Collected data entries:
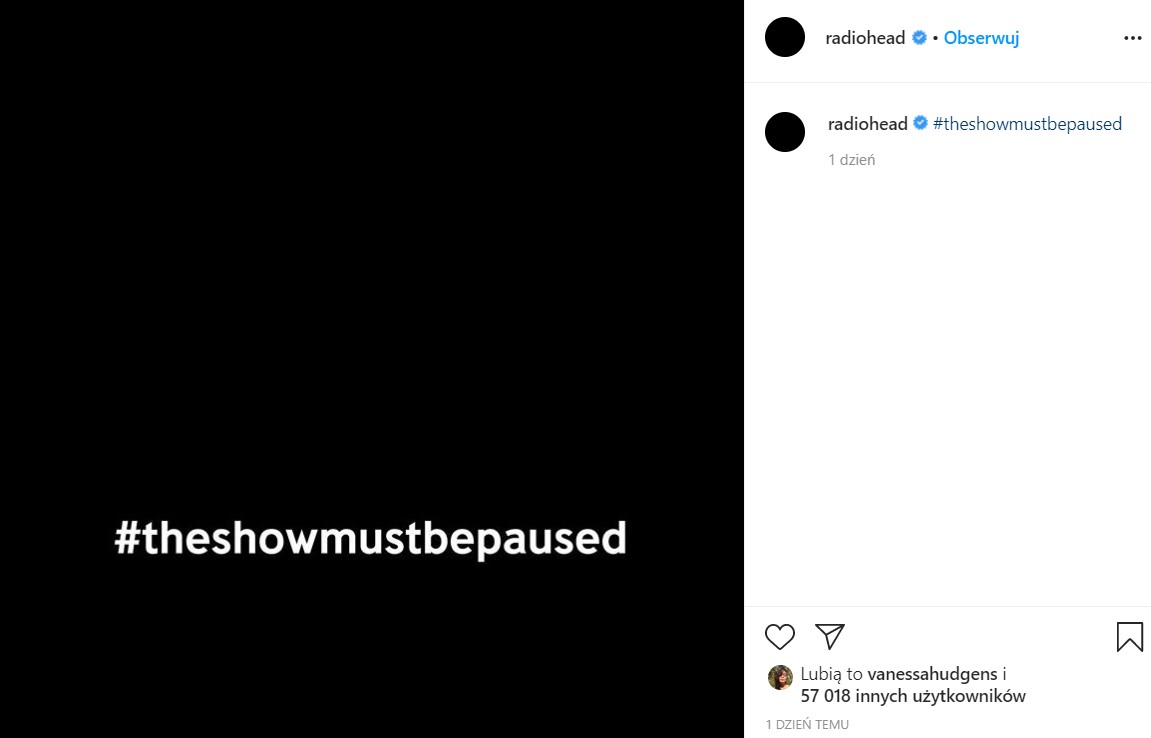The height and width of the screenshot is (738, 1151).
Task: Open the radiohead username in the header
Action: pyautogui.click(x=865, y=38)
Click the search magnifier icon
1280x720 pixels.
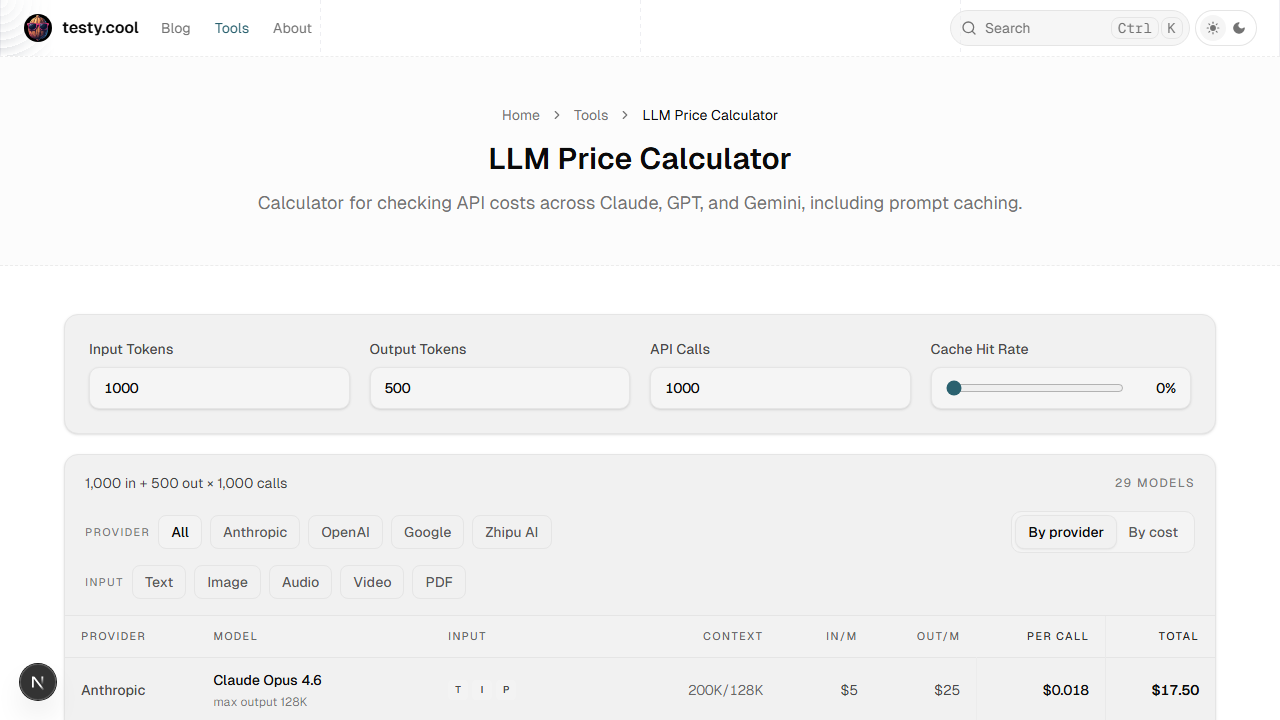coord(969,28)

## Problem to work on
Print, please, exactly the lines from the one holding "Click the search magnifier icon" through the final line of the data, both included, while leaving out each picture.

## Solution for this task
Click the search magnifier icon
1280x720 pixels.
coord(969,28)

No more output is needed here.